Most packages are free and distributed under the MPL 1.1. Some packages are commercial. The commercial packages can be purchased via an add-on market.

Both free and commercial packages can be installed from the administrative panel ("Console").

==C1 CMS and Microsoft Azure==
C1 CMS can be hosted in Microsoft Azure:
- on a web site
- in a cloud service

C1 CMS can be installed from Microsoft Web App Gallery when creating a Microsoft Azure web site.

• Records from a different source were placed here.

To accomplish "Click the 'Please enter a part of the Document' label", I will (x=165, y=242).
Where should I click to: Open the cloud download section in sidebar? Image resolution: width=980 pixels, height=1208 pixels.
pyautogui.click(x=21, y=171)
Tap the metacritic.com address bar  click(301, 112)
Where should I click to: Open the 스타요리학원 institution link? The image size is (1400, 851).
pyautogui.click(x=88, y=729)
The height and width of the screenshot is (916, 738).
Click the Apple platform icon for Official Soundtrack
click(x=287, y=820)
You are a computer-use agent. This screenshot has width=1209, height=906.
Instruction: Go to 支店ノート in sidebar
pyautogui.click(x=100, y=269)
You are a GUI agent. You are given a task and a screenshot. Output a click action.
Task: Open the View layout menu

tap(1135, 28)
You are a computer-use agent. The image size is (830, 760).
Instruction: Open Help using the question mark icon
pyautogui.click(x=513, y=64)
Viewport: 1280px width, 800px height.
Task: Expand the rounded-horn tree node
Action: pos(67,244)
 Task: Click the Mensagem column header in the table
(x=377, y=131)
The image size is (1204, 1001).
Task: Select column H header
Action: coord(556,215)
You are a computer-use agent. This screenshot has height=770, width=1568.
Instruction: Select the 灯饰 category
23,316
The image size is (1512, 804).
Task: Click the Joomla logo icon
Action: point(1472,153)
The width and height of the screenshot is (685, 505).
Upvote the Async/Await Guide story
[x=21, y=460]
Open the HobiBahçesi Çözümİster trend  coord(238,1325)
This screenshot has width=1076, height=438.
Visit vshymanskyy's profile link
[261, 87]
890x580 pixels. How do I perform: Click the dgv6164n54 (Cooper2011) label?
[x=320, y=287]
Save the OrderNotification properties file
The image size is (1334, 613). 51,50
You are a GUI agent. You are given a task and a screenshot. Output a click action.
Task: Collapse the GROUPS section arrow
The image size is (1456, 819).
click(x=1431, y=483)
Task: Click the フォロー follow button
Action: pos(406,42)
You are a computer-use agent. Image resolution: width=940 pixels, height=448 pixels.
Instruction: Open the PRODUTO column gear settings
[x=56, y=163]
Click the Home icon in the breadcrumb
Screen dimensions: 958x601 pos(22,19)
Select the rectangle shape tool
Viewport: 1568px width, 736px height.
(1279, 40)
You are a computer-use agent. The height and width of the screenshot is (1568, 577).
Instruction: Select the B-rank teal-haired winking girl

With the C1 CMS Azure service package, this CMS can be deployed in a web role in the cloud service.

==Administrative panel==
The administrative panel in C1 CMS is called the "Console". It gives access to the back-end via the so-called "perspectives", sections of the administrative panel that group the back-end functionality of the specific purpose. There are 6 built-in perspectives:
- Content where websites, web site structures and web pages can be managed and edited
- Media where media files can be stored and managed
- Data where data types and data can be managed
- Layout where page templates can be created and managed
- Functions where additional functionality can be created by using ASP.NET Razor, XSLT, C# etc.
- System where other CMS-related functionality can be viewed and managed such as packages, website languages, hostname configuration, the server log etc.

The perspectives can be extended with other functionality as well as more perspectives can be added to the Console. Some packages - when installed - are available from their own perspective, for example, "Extranet" or "Package Creator".